→ **EXTRACTO PROPORCIONADO**
::::

El editorial sobre cambios en la educación superior arriesgaría caer en alguna de las confusiones que critica. Reducir el problema de la educación superior meramente al financiero, como lo habría hecho la ley aprobada recientemente, incurriría, por lo menos, en una petición de principio administrativa.
La Ley 30 de 1992, que eufóricamente el editorial anuncia como “reformada”, es un complejo aparato de disposiciones entre las cuales las de la financiación no serían las de mayor envergadura.
Todo porque, al ordenar de cierta forma el mecanismo de asignación de fondos estatales a las universidades (y entes tecnológicos), esa ley habría descuidado evitar que los déficits crónicos de estas entidades pudieran ser controlados mediante eficaces y eficientes mecanismos administrativos.
El hecho de que esos déficits acumulen crónicamente un 5 % anual muestra que la gestión universitaria peca por carecer de una adecuada gestión y control de sus costos operativos, lo que confirma que ella pecaría por deficiente administración gerencial antes que por escasez de recursos.
El concepto de “costo” está íntimamente ligado a la existencia de sistemas y procedimientos que identifiquen tanto sus fuentes (o “centros de costo”) como la forma en que su monto justifique, como en este caso, cada vez mayores desembolsos.
Pero las universidades públicas, precisamente de la mano de la inefable Ley 30 de 1992, están administradas por una compleja red de intereses, ninguno de los cuales tiene esencia ni función netamente administrativa o gerencial.

::::

→ **DATOS PROPORCIONADOS**

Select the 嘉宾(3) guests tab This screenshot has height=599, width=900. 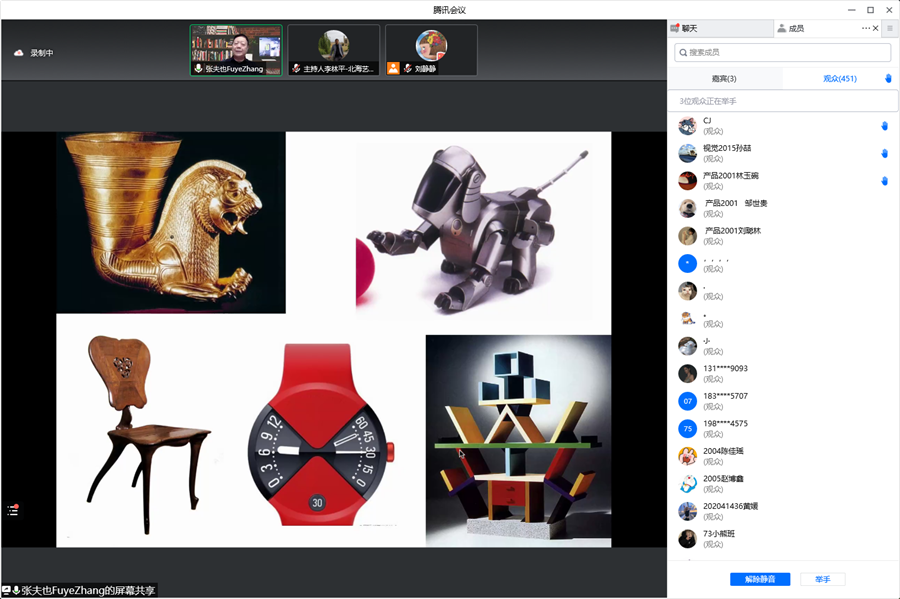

::::

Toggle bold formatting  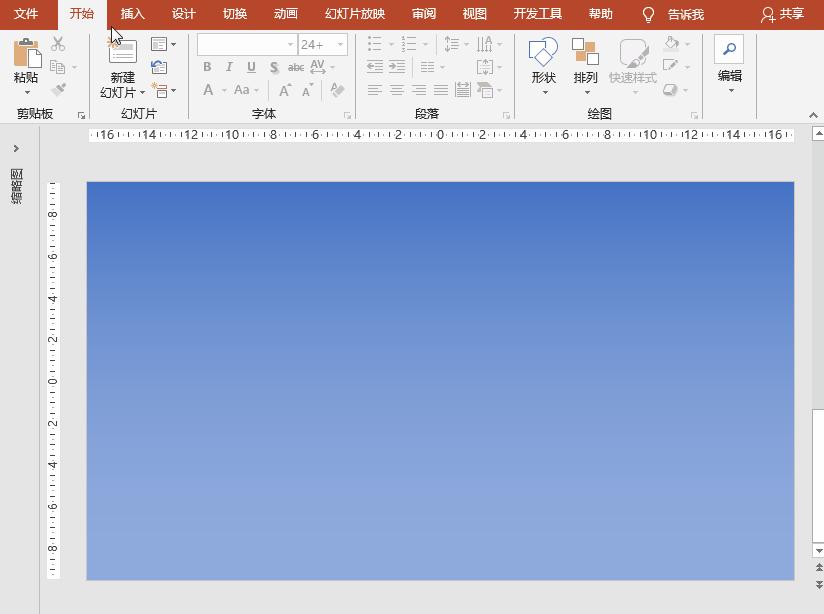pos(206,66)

::::

Escribe la continuación del texto sobre la Ley 30 de 1992 y la administración de las universidades públicas, comenzando justo después de su última oración.

→ **RESPUESTA AL PROBLEMA**
Con rectores con voz pero sin voto, para peor, los consejos superiores enredan intereses políticos y académicos donde cogobierna una mayoritaria presencia de la Presidencia de la República y una minoritaria fuerza académica, con el agravante de que los problemas terminan siendo “académicos” pero nunca del presidente de turno o sus delegados.
Por ello, mientras se les siga entregando a las universidades cantidades millonarias de recursos cada año como producto de “tiras y aflojes” entre el Ministerio de Hacienda y este tipo de Consejos Superiores, ninguna transformación positiva podrá avizorarse.
La ley “transformadora” solo resolvería un problema formal y ninguno de fondo. Dado que los negociadores del presupuesto educativo solo trabajaban con base en el Índice de Precios al Consumidor (IPC), con la nueva ley aprobada estas discusiones se harán con base en un nuevo Índice de Costos de la Educación Superior (ICES), preparado por el DANE. Nada más.
De acuerdo con lo anterior, la alegría por la nueva ley aprobada se reduciría a que se ha sustituido un índice por otro: el IPC por el ICES. Nada “transformador” podría esperarse de una medida que apenas merecería algún tipo de pasajera, efímera y superficial euforia.
Mientras los costos operativos universitarios, a los que bien se refiere el editorial, sigan siendo precariamente administrados por Consejos Superiores y rectorías carentes de habilidades gerenciales, nada garantiza que el déficit crónico anual resulte eliminado o al menos disminuido en los presupuestos de la educación superior.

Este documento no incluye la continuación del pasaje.